Stored data entries
.....
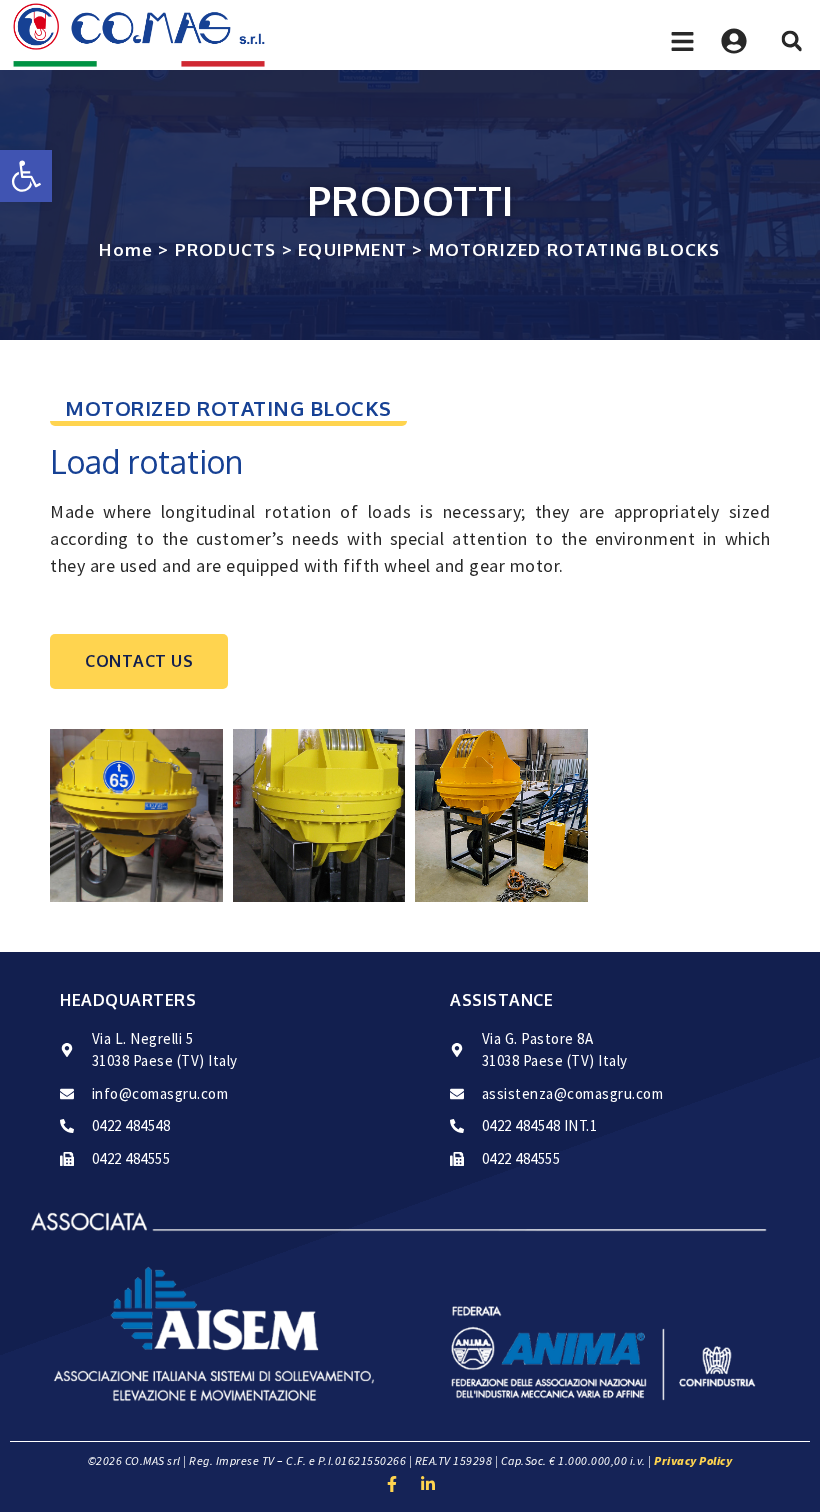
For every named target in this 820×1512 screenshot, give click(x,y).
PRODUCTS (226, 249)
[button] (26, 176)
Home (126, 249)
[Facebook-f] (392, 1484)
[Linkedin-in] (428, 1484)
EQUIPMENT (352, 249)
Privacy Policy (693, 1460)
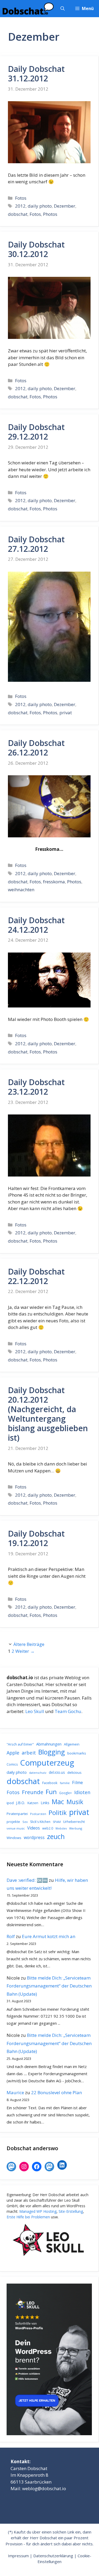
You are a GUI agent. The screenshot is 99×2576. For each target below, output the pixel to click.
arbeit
.....
## WHAT THE TASK ASKS
What is needed is an exact output of the records above, with every picture left out.

## YOUR SOLUTION
For every named target in this 820×1512 screenshot, give click(x,y).
PRODUCTS (226, 249)
[button] (26, 176)
Home (126, 249)
[Facebook-f] (392, 1484)
[Linkedin-in] (428, 1484)
EQUIPMENT (352, 249)
Privacy Policy (693, 1460)
You are a GUI agent. The screenshot is 99×2576. For each target below, output the pixel to click.
arbeit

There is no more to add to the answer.